WHAT THIS TASK INVOLVES:
Return every entry from the listing below unaltered.

GIVEN DATA:
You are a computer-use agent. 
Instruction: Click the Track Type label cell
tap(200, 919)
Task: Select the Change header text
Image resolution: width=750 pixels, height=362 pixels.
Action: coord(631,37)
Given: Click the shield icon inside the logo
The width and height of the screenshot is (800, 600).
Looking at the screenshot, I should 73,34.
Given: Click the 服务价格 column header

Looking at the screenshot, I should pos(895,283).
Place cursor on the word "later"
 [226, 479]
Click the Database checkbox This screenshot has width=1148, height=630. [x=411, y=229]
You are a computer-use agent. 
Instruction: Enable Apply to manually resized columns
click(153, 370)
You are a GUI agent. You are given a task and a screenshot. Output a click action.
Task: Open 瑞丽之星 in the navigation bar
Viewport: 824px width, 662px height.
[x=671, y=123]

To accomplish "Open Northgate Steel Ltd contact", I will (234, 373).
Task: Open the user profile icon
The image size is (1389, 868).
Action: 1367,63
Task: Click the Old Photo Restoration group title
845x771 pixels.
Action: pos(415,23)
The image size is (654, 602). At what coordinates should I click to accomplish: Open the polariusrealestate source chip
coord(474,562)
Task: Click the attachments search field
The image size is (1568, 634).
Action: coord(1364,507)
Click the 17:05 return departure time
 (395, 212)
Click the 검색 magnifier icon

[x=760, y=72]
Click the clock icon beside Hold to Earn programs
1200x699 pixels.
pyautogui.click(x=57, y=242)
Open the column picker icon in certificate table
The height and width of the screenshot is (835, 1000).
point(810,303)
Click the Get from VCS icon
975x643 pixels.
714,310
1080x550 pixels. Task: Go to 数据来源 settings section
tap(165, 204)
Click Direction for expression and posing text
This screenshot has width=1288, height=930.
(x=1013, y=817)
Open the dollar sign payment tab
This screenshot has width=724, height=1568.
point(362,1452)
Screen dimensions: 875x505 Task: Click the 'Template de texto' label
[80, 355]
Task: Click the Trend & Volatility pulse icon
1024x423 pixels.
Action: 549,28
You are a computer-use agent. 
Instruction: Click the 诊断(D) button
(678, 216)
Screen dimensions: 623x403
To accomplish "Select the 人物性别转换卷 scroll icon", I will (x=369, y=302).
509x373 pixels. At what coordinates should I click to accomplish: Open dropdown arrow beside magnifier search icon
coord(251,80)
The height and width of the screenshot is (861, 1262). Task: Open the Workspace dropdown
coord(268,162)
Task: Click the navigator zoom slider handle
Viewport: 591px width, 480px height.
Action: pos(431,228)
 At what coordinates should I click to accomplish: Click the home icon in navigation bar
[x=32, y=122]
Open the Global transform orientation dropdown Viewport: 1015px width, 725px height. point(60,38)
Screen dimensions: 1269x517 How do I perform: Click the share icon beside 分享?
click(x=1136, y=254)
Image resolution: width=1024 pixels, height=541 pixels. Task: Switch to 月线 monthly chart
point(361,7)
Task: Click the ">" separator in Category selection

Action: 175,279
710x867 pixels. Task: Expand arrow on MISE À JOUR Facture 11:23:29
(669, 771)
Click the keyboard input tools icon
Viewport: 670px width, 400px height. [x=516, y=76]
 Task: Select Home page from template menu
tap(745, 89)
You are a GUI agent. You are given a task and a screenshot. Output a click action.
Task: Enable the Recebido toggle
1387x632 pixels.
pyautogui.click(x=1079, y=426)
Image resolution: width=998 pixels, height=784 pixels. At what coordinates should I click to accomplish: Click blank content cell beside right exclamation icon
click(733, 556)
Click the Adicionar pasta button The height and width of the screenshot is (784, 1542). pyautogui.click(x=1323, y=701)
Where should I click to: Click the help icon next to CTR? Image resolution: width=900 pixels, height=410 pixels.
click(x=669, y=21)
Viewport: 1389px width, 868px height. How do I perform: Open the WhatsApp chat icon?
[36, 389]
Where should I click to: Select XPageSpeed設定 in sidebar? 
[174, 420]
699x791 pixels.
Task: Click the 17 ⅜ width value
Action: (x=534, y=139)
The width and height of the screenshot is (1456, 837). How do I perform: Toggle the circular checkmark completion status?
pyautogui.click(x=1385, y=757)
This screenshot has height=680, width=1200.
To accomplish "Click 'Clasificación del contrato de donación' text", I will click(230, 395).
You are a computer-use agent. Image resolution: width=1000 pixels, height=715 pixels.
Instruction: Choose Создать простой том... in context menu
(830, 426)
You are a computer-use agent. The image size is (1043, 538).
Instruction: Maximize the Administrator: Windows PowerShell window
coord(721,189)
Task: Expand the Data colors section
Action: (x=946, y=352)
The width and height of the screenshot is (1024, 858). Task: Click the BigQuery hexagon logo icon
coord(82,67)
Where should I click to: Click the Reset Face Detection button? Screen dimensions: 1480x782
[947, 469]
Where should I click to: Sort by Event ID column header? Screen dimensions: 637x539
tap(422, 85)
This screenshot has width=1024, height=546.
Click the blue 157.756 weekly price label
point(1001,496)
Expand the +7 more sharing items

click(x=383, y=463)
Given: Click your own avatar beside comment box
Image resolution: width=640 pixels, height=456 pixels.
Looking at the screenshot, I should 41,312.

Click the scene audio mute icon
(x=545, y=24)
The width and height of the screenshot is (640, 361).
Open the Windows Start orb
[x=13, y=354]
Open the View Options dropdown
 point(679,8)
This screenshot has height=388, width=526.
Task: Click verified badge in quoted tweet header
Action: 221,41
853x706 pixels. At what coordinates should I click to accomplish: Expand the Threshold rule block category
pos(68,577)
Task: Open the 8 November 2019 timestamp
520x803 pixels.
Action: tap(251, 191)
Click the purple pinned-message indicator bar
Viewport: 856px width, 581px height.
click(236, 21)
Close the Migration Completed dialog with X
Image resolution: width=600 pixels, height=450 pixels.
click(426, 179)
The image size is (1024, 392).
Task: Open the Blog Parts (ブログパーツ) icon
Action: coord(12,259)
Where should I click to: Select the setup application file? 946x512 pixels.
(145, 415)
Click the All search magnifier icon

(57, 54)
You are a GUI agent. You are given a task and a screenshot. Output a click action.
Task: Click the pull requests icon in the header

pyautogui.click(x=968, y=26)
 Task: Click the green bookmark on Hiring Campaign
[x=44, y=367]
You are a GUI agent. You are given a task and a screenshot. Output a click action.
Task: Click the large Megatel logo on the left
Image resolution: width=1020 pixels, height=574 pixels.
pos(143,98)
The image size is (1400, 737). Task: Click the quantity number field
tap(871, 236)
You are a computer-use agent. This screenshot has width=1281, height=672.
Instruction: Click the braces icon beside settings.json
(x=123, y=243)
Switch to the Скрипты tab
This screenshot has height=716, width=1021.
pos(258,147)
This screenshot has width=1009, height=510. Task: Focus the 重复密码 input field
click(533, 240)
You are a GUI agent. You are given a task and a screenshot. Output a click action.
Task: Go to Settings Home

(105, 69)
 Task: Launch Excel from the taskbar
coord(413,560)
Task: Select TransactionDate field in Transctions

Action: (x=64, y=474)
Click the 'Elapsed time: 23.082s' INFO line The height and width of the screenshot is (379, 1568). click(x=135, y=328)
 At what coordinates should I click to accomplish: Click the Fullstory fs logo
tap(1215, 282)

EXERCISE RESPONSE:
You are a computer-use agent. 
Instruction: Click the Track Type label cell
tap(200, 919)
Task: Select the Change header text
Image resolution: width=750 pixels, height=362 pixels.
Action: coord(631,37)
Given: Click the shield icon inside the logo
The width and height of the screenshot is (800, 600).
Looking at the screenshot, I should 73,34.
Given: Click the 服务价格 column header

Looking at the screenshot, I should pos(895,283).
Place cursor on the word "later"
 [226, 479]
Click the Database checkbox This screenshot has width=1148, height=630. [x=411, y=229]
You are a computer-use agent. 
Instruction: Enable Apply to manually resized columns
click(153, 370)
You are a GUI agent. You are given a task and a screenshot. Output a click action.
Task: Open 瑞丽之星 in the navigation bar
Viewport: 824px width, 662px height.
[x=671, y=123]

To accomplish "Open Northgate Steel Ltd contact", I will (234, 373).
Task: Open the user profile icon
The image size is (1389, 868).
Action: 1367,63
Task: Click the Old Photo Restoration group title
845x771 pixels.
Action: pos(415,23)
The image size is (654, 602). At what coordinates should I click to accomplish: Open the polariusrealestate source chip
coord(474,562)
Task: Click the attachments search field
The image size is (1568, 634).
Action: coord(1364,507)
Click the 17:05 return departure time
 (395, 212)
Click the 검색 magnifier icon

[x=760, y=72]
Click the clock icon beside Hold to Earn programs
1200x699 pixels.
pyautogui.click(x=57, y=242)
Open the column picker icon in certificate table
The height and width of the screenshot is (835, 1000).
point(810,303)
Click the Get from VCS icon
975x643 pixels.
714,310
1080x550 pixels. Task: Go to 数据来源 settings section
tap(165, 204)
Click Direction for expression and posing text
This screenshot has width=1288, height=930.
(x=1013, y=817)
Open the dollar sign payment tab
This screenshot has width=724, height=1568.
point(362,1452)
Screen dimensions: 875x505 Task: Click the 'Template de texto' label
[80, 355]
Task: Click the Trend & Volatility pulse icon
1024x423 pixels.
Action: 549,28
You are a computer-use agent. 
Instruction: Click the 诊断(D) button
(678, 216)
Screen dimensions: 623x403
To accomplish "Select the 人物性别转换卷 scroll icon", I will (x=369, y=302).
509x373 pixels. At what coordinates should I click to accomplish: Open dropdown arrow beside magnifier search icon
coord(251,80)
The height and width of the screenshot is (861, 1262). Task: Open the Workspace dropdown
coord(268,162)
Task: Click the navigator zoom slider handle
Viewport: 591px width, 480px height.
Action: pos(431,228)
 At what coordinates should I click to accomplish: Click the home icon in navigation bar
[x=32, y=122]
Open the Global transform orientation dropdown Viewport: 1015px width, 725px height. point(60,38)
Screen dimensions: 1269x517 How do I perform: Click the share icon beside 分享?
click(x=1136, y=254)
Image resolution: width=1024 pixels, height=541 pixels. Task: Switch to 月线 monthly chart
point(361,7)
Task: Click the ">" separator in Category selection

Action: 175,279
710x867 pixels. Task: Expand arrow on MISE À JOUR Facture 11:23:29
(669, 771)
Click the keyboard input tools icon
Viewport: 670px width, 400px height. [x=516, y=76]
 Task: Select Home page from template menu
tap(745, 89)
You are a GUI agent. You are given a task and a screenshot. Output a click action.
Task: Enable the Recebido toggle
1387x632 pixels.
pyautogui.click(x=1079, y=426)
Image resolution: width=998 pixels, height=784 pixels. At what coordinates should I click to accomplish: Click blank content cell beside right exclamation icon
click(733, 556)
Click the Adicionar pasta button The height and width of the screenshot is (784, 1542). pyautogui.click(x=1323, y=701)
Where should I click to: Click the help icon next to CTR? Image resolution: width=900 pixels, height=410 pixels.
click(x=669, y=21)
Viewport: 1389px width, 868px height. How do I perform: Open the WhatsApp chat icon?
[36, 389]
Where should I click to: Select XPageSpeed設定 in sidebar? 
[174, 420]
699x791 pixels.
Task: Click the 17 ⅜ width value
Action: (x=534, y=139)
The width and height of the screenshot is (1456, 837). How do I perform: Toggle the circular checkmark completion status?
pyautogui.click(x=1385, y=757)
This screenshot has height=680, width=1200.
To accomplish "Click 'Clasificación del contrato de donación' text", I will click(230, 395).
You are a computer-use agent. Image resolution: width=1000 pixels, height=715 pixels.
Instruction: Choose Создать простой том... in context menu
(830, 426)
You are a computer-use agent. The image size is (1043, 538).
Instruction: Maximize the Administrator: Windows PowerShell window
coord(721,189)
Task: Expand the Data colors section
Action: (x=946, y=352)
The width and height of the screenshot is (1024, 858). Task: Click the BigQuery hexagon logo icon
coord(82,67)
Where should I click to: Click the Reset Face Detection button? Screen dimensions: 1480x782
[947, 469]
Where should I click to: Sort by Event ID column header? Screen dimensions: 637x539
tap(422, 85)
This screenshot has width=1024, height=546.
Click the blue 157.756 weekly price label
point(1001,496)
Expand the +7 more sharing items

click(x=383, y=463)
Given: Click your own avatar beside comment box
Image resolution: width=640 pixels, height=456 pixels.
Looking at the screenshot, I should 41,312.

Click the scene audio mute icon
(x=545, y=24)
The width and height of the screenshot is (640, 361).
Open the Windows Start orb
[x=13, y=354]
Open the View Options dropdown
 point(679,8)
This screenshot has height=388, width=526.
Task: Click verified badge in quoted tweet header
Action: 221,41
853x706 pixels. At what coordinates should I click to accomplish: Expand the Threshold rule block category
pos(68,577)
Task: Open the 8 November 2019 timestamp
520x803 pixels.
Action: tap(251, 191)
Click the purple pinned-message indicator bar
Viewport: 856px width, 581px height.
click(236, 21)
Close the Migration Completed dialog with X
Image resolution: width=600 pixels, height=450 pixels.
click(426, 179)
The image size is (1024, 392).
Task: Open the Blog Parts (ブログパーツ) icon
Action: coord(12,259)
Where should I click to: Select the setup application file? 946x512 pixels.
(145, 415)
Click the All search magnifier icon

(57, 54)
You are a GUI agent. You are given a task and a screenshot. Output a click action.
Task: Click the pull requests icon in the header

pyautogui.click(x=968, y=26)
 Task: Click the green bookmark on Hiring Campaign
[x=44, y=367]
You are a GUI agent. You are given a task and a screenshot. Output a click action.
Task: Click the large Megatel logo on the left
Image resolution: width=1020 pixels, height=574 pixels.
pos(143,98)
The image size is (1400, 737). Task: Click the quantity number field
tap(871, 236)
You are a computer-use agent. This screenshot has width=1281, height=672.
Instruction: Click the braces icon beside settings.json
(x=123, y=243)
Switch to the Скрипты tab
This screenshot has height=716, width=1021.
pos(258,147)
This screenshot has width=1009, height=510. Task: Focus the 重复密码 input field
click(533, 240)
You are a GUI agent. You are given a task and a screenshot. Output a click action.
Task: Go to Settings Home

(105, 69)
 Task: Launch Excel from the taskbar
coord(413,560)
Task: Select TransactionDate field in Transctions

Action: (x=64, y=474)
Click the 'Elapsed time: 23.082s' INFO line The height and width of the screenshot is (379, 1568). click(x=135, y=328)
 At what coordinates should I click to accomplish: Click the Fullstory fs logo
tap(1215, 282)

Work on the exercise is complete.